It’ll be there as a sort of baseline law. I don’t think that the things that are already listed up, that laundry list of substantive due process claims that are out there right to marry, et cetera, are going anywhere. But I also think there’s people actively looking to reconceive them as, for example, claims under the privileges or immunities clause rather than the due process clause.
And so I do think that, if you’re not growing, you might be shrinking. And obviously substantive due process is shrinking. Glucksberg is still there, but Dobbs shows that parts of substantive due process can get shrunk. And so I think it’s likely to continue to shrink. And it’s a little bit what I think of in my own mind as the beginnings of the bivens.
Death spiral.
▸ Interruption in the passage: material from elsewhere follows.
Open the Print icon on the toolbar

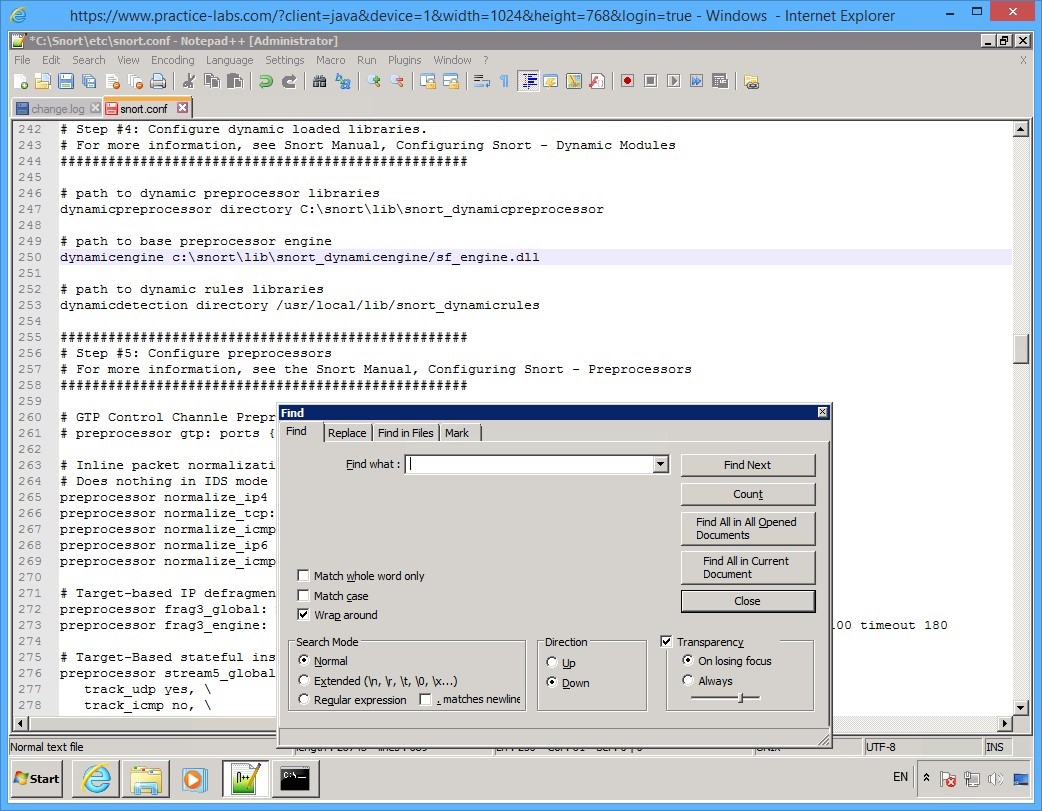coord(160,81)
If you think about the Bivens case, it’s this decision that seemed like it was opening up this whole new world of different cases that might come before the court. But basically every time it gets to the Supreme Court now they’re like, Nope nope, nope.
And the lower courts have taken that message too, and they’re saying, Nope nope too. And I think that obviously substance due process is nowhere near that. But I wouldn’t be surprised if, if it remains a kind of special pleading thing. It’s like something that only one group of people is interested in.
The other group is not as interested in it at all. I think, the litigators are just gonna look elsewhere to get relief for their clients. And I also think that given the political polarization I think that makes it also less likely. Circling back to Pierce. What does this mean about Pierce?
I thought so fascinating. Dean post’s presentation yesterday about the completely different mental world of the Taft Court. How often do we talk about the Taft Court? But it’s just this completely, it’s like the past is a foreign country, really comes there.
So what will we look like a hundred years from now? And people are like thinking what is Pierce about or substantive due process. I think it’s gonna be a dried up stream. I think it’s not going to be there anymore. And I think it’s going to have been replaced. It probably privileges or amenities.
I don’t know. I, and people will look back to Pierce and say, oh, that was a, that was the beginnings of free exercise. Jurisprudence not so much. Substantive due process. I’m just saying, a hundred years from now, and maybe they’ll be wrong, but I’m just saying that’s what they might think a hundred years from now.
So that’s my presentation. Terrific. Thank you Eric. And by the way, if anyone is looking for a good slogan for a poer sticker or a T-shirt, bivins death spiral might be a good start. Professor Smolin. Okay, thank you. First of all, Mike, thank for the opportunity to be here. I’m very honored to be here.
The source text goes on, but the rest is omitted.